La residencia de Cañete se terminó en el 2010 con unos costes que, a día de hoy, se evalúan próximos a los 5 millones de €. Una pasta que se entierra, para atender un servicio que no se da y con poca claridad sobre las causas de esta sinrazón. Entre tanto, nuestros ancianos se ven desatendidos o dispersos en residencias alejadas de su entorno afectivo, a veces a varias decenas de kmts. Con un sistema público de comunicaciones inexistente o más que deficiente y muriendo alejados de los suyos.

En definitiva, estamos hablando de un servicio que debería ser una prioridad absoluta por sí mismo y que hace inexplicable la inanición, la incuria, la desidia y el desinterés que las administraciones, locales, provinciales y regionales han administrado a este asunto. Esta y no otra debe ser la causa de que ese flamante edificio permanezca cerrado 8 años después de haber sido construido, porque sería demasiado desalentador pensar que, además, detrás de este asunto, se esconda la mala fe.

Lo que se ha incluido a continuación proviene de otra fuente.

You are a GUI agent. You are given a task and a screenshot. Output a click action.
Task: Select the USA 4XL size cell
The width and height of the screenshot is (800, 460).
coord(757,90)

De capital importancia es también el impacto que en el empleo tendría la puesta en marcha de este servicio. No es una novedad que Cañete, como todos los municipios de la Sierra, están en el pozo sin fondo de la despoblación, una huida generalizada de personas que, presumiblemente, se acelerará cuando la mancha contaminante de la ganadería industrial porcina que como plaga se extiende por toda la provincia llegue a Cañete aportando esa lacra contaminante que mutilará el medio ambiente y que de inmediato va a suponer un impacto brutal sobre el turismo, principal actividad económica, que se verá resentido y, consecuentemente, sobre el empleo que en buena parte se verá destruido. Curiosamente para este asunto de la macrogranja de gorrinos sí que parece que las administraciones, local, provincial y regional, están más dispuestas, mucho más activas, mucho más diligentes. ¿Por qué será?

La residencia de Cañete, cuando se abra, porque quiero pensar que se abrirá, será un importante activo para la comarca. Se crearían más de 30 empleos y tendrá un impacto importante en la economía del municipio, un factor determinante de fijación de población, un revulsivo vivificador. ¿Por qué está desidia de las administraciones? ¿Hay algún interés en privar a nuestros ancianos de esa atención?

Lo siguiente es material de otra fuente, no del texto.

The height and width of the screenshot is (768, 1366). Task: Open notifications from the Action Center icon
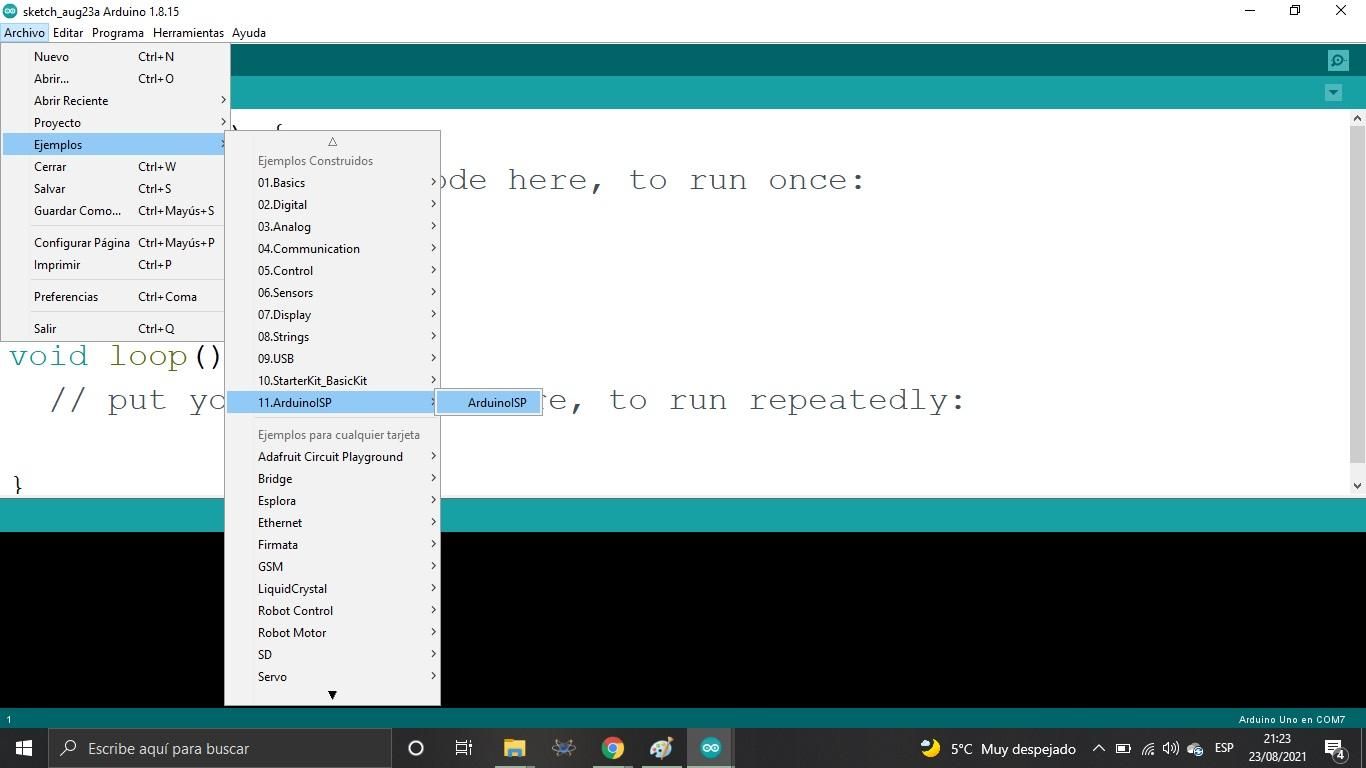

No puedo sino saludar la iniciativa de Izquierda Unida y el interés que se toma en un tema de tanto interés para los ancianos de Cañete y de las pequeñas poblaciones de su entorno. Me parece muy importante que el tema de la residencia de Cañete se integre en la agenda de las formaciones políticas, por eso, desde estas páginas, además de agradecer que se ocupen del tema quiero estimular a IU para que indague, pregunte, busque información, para que se conozca la realidad de este asunto sí pero, sobre todo, para contribuir a encontrar una solución de forma que la apertura de la residencia, tan necesaria desde tantos aspectos sea una realidad cuanto antes. Nuestros ancianos se lo merecen.